Post-trip Processing

I’ve been back home from my trip to East Tennessee for 10 days. I spent 8 full days there with my family. It was actually a pretty great trip. I was such an anxious, neurotic mess before I left; but I feel this trip was the best trip back to my hometown I’ve had in years, maybe even since I left my childhood home 22 and a half years ago. My son, daughter-in-law, and I spent some quality time together. We were even able to do a lot of those touristy type things I’ve missed so much over the years. Dollywood has changed a lot since I was last there 17 years ago, so has Sevierville, Pigeon Forge, and Gatlinburg. I’m thrilled with joy and contentment to have had that time with my son and daughter-in-law.

While there, I was also able to help my mom out by giving her house a good spring cleaning, something that really needed to be done. Of course, I had to wait until she was out of the house at dialysis to accomplish most of this because I didn’t want her to feel bad about needing the help. It worked out well. She seemed genuinely appreciative and thankful for my efforts. I’m grateful I was able to help even in a small way by cleaning and running errands for her. The look of joy on my mom’s face when I arrived a day early, to her surprise, was priceless.

I’m also thankful for getting to spend an evening with my sister and her family at their house for a cook-out. I think that was the first time since my dad’s death, 11 years ago, that I’ve been to their house. It was a pretty special evening. We had some good laughs and caught up and the food was pretty great, too. My sister’s sweet tea recipe rocks! The perfect sweetness. Her kids are growing up so fast. I feel bad for not being involved in their lives.

These past 10 days have been an attempt to hold onto that fleeting optimism — an optimism that results from such experiences of connection and feeling loved. I want to hold it tightly, begging my heart, mind, and soul to savor the “good” times while acknowledging life need not always be so frightening and full of despair. I’ve spent this time processing the positive. It’s true, you know. Without suffering and pain, we wouldn’t recognize the good in life.

All those things I hide away, that I consciously or subconsciously avoid and distance from myself, I lock away in a far off, dark, shadowy place in my mind. I liken this place to an attic in an old decrepit house, something of a nightmare. This is a place where negativity, suffering, despair, anger, rage, deep sadness, loneliness, shame, etc. dwell. These are the darkest aspects of human nature — necessary to life, most of the time understandable when given to introspection, but often times very frightening. Yin.

The beautiful side of life includes those things that awe and inspire hope within me — nature, music, art, kindness, joy, love, gentleness, creativity, curiosity — the goodness of humanity. I need to spend more time there than I have these past couple of years. Yang.
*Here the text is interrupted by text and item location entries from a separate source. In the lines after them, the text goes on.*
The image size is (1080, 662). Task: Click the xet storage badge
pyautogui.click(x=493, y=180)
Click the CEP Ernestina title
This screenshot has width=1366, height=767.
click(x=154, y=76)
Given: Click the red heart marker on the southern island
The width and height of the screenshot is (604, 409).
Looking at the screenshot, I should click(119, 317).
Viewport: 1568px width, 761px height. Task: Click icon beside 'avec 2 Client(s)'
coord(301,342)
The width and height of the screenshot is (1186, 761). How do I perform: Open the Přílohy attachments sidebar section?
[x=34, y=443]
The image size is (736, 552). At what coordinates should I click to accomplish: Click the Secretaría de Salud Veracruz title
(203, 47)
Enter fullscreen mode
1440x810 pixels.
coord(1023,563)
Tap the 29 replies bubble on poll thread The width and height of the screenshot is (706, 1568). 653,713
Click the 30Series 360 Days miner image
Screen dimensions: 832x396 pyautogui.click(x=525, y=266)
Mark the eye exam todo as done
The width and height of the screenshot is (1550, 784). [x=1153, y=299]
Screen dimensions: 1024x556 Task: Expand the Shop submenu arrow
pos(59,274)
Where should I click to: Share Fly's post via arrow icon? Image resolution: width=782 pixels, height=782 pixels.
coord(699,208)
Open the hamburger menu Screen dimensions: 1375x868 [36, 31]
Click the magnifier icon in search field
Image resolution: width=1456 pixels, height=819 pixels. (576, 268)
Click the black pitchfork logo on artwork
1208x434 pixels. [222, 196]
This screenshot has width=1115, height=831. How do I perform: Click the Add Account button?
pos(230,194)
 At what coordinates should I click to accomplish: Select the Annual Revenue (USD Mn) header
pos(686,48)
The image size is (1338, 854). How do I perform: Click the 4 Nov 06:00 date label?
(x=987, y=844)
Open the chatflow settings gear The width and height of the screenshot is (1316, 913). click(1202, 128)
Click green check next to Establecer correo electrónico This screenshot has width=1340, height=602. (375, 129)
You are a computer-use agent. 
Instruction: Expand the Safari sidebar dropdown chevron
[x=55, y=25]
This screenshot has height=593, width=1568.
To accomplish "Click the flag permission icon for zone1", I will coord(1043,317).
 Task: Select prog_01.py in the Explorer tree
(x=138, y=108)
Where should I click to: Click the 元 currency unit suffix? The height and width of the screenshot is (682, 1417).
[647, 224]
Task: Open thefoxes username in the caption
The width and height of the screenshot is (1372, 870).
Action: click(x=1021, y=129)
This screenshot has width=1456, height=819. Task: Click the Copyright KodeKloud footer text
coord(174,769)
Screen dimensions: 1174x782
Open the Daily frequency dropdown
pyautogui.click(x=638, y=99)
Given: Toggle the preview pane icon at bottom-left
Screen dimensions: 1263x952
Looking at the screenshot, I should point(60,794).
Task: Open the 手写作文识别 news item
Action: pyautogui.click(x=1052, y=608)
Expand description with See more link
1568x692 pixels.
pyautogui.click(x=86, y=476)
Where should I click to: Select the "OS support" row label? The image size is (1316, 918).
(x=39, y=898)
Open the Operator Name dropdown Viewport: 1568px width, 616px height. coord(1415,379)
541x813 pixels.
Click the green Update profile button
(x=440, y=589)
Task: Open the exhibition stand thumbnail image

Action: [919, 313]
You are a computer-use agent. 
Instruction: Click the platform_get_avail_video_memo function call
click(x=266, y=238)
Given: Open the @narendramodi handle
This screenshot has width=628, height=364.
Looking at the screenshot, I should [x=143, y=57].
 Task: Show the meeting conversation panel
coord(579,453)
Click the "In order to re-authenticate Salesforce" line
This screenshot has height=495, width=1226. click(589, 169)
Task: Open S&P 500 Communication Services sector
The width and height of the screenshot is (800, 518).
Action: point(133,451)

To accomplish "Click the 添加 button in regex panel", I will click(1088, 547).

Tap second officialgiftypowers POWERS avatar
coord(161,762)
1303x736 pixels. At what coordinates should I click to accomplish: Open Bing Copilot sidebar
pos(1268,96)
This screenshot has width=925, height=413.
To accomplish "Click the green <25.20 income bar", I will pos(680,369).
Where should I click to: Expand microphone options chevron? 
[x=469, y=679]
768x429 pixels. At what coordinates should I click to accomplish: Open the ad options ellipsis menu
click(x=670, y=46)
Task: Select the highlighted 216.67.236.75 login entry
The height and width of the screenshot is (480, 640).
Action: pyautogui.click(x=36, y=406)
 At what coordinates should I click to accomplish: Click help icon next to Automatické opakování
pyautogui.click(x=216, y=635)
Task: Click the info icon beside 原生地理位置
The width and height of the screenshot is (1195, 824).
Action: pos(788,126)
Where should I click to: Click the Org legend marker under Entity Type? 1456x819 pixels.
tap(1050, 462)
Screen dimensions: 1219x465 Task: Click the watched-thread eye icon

“Seek balance between the two,” my higher self reminds me. Balance is key.

Yin and Yang



In other news, today I received a call from my disability advocate. My disability hearing is scheduled for August. I’m nervous about that. All the “what ifs” are rolling around in my brain, making me all kinds of distracted. For the last 2 and half years, I’ve lived without an income. I’m so thankful for KR’s support through all of this because without him, I don’t know where I would be. I don’t know what to expect from this disability hearing — the reason for my anxiety about it. I feel like my life, my choices, are on trial — not a particularly good feeling.

Also, I have a new case manager. I’ve met with her a couple of times, now. She’s nice, a bit more knowledgeable about her job than my previous case manager, yet I still have no therapist. I’m still not sure therapy would help that much anyway given past experiences, but I am willing to give it another try should the option become available to me. I guess that’s saying a lot considering a few months ago I was completely fed up with it.